La gran pregunta es: ¿realmente vale la inversión? La respuesta depende del objetivo clínico. Este tipo de láser ofrece beneficios medibles en cicatrices de acné, arrugas finas, textura irregular, poros dilatados y daño solar acumulado. No es un tratamiento superficial; actúa en capas profundas de la dermis.

Cuando el principal problema es textura marcada o cicatrices atróficas, el láser fraccional suele ser una de las herramientas más efectivas disponibles en medicina estética. En estos casos, la mejoría estructural justifica el costo, ya que los resultados tienden a ser progresivos y sostenidos con el paso de los meses.
En pacientes que buscan únicamente luminosidad o hidratación leve, probablemente existan alternativas menos costosas y menos invasivas como peelings médicos o bioestimulación suave. El láser fraccional no es la primera línea para pieles jóvenes sin daño estructural evidente.

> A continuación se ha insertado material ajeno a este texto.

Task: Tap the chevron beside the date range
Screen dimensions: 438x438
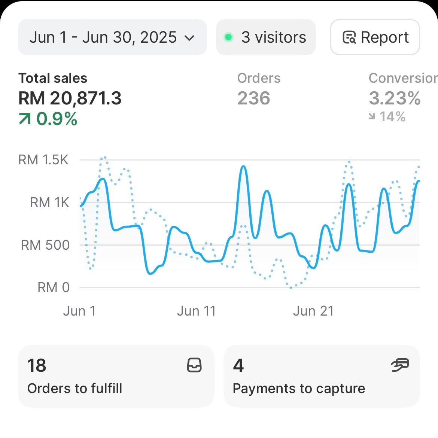Action: [190, 38]
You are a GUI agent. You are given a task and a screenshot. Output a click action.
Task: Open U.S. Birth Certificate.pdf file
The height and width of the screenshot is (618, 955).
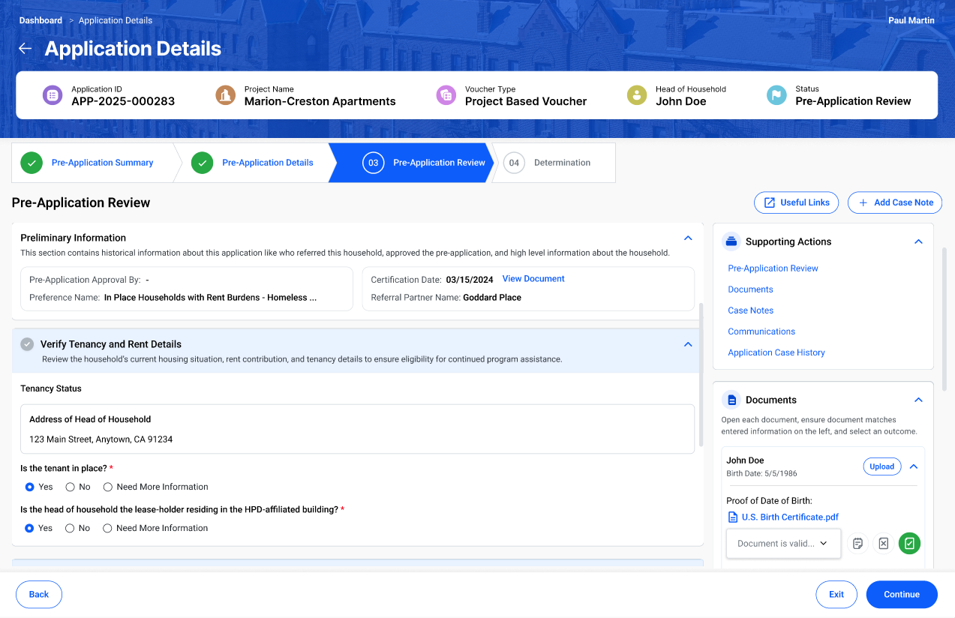[789, 517]
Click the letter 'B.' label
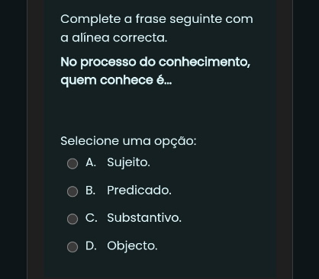This screenshot has width=319, height=279. click(91, 190)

Equipos como Fraxel han ganado reconocimiento por su capacidad de tratar pigmentación y textura con protocolos personalizados según fototipo y profundidad de lesión. Sin embargo, la experiencia del operador es tan importante como la tecnología utilizada.
También debe considerarse el tiempo de recuperación. Dependiendo del tipo de láser (ablativo o no ablativo), puede haber enrojecimiento, descamación y sensibilidad durante varios días. La planificación social y laboral forma parte de la decisión de inversión.

Otro factor determinante es la constancia. Un solo procedimiento puede generar mejora visible, pero en muchos casos se recomiendan sesiones seriadas para optimizar resultados. La inversión debe contemplarse como parte de un plan integral y no como una solución aislada.
En conclusión, el láser fraccional vale la pena cuando existe una indicación clara: cicatrices, daño solar avanzado o textura irregular persistente. No es un tratamiento “de moda”, sino una herramienta potente que, bien indicada y ejecutada, puede transformar la calidad de la piel con resultados clínicamente significativos.